## What is being asked
Among the lines below, copy exactly those from the one with "Go to shop (62, 108)" through the one with "All names (622, 470)", counting both ends.

---------------

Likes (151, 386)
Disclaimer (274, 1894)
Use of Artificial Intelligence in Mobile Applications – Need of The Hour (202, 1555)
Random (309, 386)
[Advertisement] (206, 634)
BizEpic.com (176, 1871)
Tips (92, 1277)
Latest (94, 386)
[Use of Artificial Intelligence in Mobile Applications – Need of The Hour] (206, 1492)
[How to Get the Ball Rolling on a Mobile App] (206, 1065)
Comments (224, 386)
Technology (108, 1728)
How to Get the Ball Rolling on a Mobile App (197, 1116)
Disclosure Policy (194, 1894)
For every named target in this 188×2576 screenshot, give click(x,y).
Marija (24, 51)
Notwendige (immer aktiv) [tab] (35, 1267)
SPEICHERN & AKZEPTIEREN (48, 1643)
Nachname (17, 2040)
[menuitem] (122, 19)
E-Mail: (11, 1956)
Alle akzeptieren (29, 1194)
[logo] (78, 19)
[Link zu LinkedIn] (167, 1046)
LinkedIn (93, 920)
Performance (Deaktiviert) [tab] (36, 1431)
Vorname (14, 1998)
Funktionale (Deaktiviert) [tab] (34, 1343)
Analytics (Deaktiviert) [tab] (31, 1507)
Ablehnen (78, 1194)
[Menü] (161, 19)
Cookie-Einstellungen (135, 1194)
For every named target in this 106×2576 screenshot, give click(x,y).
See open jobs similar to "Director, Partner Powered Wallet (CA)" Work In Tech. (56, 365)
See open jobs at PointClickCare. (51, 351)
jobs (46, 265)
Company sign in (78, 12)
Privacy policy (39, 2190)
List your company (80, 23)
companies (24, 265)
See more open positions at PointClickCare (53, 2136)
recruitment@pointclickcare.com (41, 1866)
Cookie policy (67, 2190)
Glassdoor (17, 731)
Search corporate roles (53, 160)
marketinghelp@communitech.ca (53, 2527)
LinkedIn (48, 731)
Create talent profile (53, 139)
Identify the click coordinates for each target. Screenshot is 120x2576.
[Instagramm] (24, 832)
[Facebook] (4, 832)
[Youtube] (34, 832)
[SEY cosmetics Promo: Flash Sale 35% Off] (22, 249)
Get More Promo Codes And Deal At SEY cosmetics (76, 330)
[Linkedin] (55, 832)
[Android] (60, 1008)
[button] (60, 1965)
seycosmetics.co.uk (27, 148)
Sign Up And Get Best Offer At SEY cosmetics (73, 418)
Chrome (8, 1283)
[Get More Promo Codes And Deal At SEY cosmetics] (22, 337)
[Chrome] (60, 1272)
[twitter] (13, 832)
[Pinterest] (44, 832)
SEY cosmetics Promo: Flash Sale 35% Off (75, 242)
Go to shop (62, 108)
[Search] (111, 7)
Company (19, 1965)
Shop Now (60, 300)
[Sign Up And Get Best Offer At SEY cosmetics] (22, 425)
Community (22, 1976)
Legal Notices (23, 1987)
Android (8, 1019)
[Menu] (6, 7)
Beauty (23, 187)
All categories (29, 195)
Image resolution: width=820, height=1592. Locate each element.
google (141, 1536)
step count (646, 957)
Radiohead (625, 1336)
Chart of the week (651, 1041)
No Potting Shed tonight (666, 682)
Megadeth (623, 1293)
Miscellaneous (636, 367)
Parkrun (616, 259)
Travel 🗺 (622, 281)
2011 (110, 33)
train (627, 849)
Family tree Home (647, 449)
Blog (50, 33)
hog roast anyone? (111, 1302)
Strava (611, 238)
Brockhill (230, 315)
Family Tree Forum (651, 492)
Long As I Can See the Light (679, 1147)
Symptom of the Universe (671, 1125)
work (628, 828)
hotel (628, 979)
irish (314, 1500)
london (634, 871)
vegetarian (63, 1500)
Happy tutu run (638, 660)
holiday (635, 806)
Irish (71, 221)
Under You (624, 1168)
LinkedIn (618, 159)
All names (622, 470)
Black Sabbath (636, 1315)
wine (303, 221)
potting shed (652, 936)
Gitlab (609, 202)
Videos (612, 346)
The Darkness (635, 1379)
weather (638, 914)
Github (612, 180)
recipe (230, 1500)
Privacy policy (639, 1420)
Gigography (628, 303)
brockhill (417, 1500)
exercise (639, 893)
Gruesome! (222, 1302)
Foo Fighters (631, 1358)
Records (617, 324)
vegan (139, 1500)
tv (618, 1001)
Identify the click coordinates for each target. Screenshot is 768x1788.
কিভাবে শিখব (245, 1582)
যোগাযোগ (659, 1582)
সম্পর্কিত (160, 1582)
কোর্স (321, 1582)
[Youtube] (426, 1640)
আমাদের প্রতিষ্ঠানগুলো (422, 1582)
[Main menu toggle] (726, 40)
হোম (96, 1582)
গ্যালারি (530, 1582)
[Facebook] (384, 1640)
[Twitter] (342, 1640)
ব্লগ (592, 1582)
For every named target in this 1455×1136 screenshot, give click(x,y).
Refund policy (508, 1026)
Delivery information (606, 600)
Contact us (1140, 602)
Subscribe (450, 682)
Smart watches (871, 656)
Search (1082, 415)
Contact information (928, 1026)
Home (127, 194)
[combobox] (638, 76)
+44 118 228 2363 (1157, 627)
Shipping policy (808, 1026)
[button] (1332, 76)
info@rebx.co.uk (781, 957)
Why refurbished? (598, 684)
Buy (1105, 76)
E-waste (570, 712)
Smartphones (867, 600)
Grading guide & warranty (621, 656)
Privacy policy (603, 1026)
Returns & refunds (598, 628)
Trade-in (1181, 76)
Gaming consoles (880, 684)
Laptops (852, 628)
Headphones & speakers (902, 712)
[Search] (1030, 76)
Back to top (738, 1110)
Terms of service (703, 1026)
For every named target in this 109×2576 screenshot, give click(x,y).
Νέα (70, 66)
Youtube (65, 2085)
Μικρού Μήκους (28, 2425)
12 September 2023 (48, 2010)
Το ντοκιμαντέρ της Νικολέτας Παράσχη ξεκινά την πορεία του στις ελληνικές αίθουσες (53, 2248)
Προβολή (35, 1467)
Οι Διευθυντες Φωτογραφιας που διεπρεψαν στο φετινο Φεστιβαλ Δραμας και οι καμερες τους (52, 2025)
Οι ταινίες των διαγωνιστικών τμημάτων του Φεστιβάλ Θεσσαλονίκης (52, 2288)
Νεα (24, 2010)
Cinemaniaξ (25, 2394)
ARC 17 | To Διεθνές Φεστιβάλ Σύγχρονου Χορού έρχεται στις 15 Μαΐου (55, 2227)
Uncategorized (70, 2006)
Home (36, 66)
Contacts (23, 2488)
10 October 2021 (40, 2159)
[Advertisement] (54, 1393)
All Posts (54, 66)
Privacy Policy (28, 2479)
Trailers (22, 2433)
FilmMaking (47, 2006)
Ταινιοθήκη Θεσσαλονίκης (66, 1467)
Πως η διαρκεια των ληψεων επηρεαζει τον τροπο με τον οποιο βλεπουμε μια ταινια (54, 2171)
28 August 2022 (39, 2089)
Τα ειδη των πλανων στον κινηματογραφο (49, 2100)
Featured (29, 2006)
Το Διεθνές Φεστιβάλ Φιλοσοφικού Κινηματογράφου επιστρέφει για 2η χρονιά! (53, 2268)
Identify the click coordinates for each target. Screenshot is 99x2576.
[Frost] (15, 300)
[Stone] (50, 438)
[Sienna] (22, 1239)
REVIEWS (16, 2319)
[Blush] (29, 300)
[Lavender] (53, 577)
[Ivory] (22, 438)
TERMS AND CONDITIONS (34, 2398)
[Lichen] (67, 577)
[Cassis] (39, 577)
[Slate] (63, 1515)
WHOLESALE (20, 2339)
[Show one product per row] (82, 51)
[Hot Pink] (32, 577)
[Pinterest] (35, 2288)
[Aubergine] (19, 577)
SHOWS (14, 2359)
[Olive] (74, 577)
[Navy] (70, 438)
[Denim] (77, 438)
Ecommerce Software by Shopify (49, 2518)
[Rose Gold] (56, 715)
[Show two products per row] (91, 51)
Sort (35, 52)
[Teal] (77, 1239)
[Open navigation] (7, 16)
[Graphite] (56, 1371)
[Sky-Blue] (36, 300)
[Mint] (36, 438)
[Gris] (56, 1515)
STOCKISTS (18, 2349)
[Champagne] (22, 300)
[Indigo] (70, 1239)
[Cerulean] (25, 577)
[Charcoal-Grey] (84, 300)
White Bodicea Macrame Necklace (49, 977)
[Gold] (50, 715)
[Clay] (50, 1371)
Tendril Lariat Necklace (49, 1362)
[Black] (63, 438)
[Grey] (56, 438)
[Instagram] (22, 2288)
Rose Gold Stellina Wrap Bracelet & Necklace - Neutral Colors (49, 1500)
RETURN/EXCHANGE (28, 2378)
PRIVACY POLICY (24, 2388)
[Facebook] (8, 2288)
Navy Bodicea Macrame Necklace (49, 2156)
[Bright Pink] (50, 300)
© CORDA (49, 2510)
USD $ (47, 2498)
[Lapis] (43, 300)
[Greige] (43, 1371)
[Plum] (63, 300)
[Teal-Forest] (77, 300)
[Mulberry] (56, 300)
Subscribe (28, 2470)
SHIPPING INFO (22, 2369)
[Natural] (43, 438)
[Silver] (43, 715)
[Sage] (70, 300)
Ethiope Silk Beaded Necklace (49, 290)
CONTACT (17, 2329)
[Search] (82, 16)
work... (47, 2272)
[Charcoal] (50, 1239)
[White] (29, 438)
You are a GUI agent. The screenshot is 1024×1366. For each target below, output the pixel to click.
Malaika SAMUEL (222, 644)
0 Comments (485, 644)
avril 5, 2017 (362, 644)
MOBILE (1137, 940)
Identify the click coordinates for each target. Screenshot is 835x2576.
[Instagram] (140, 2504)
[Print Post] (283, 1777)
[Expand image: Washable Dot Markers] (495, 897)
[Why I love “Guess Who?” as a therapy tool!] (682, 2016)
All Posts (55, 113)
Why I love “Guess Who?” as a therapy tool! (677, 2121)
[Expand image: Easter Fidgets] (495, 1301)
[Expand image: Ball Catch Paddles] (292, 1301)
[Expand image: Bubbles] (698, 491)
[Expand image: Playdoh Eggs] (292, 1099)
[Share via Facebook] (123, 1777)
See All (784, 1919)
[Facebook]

---------------

## Task response
Go to shop (62, 108)
[Search] (111, 7)
Company (19, 1965)
Shop Now (60, 300)
[Sign Up And Get Best Offer At SEY cosmetics] (22, 425)
Community (22, 1976)
Legal Notices (23, 1987)
Android (8, 1019)
[Menu] (6, 7)
Beauty (23, 187)
All categories (29, 195)
Image resolution: width=820, height=1592. Locate each element.
google (141, 1536)
step count (646, 957)
Radiohead (625, 1336)
Chart of the week (651, 1041)
No Potting Shed tonight (666, 682)
Megadeth (623, 1293)
Miscellaneous (636, 367)
Parkrun (616, 259)
Travel 🗺 (622, 281)
2011 (110, 33)
train (627, 849)
Family tree Home (647, 449)
Blog (50, 33)
hog roast anyone? (111, 1302)
Strava (611, 238)
Brockhill (230, 315)
Family Tree Forum (651, 492)
Long As I Can See the Light (679, 1147)
Symptom of the Universe (671, 1125)
work (628, 828)
hotel (628, 979)
irish (314, 1500)
london (634, 871)
vegetarian (63, 1500)
Happy tutu run (638, 660)
holiday (635, 806)
Irish (71, 221)
Under You (624, 1168)
LinkedIn (618, 159)
All names (622, 470)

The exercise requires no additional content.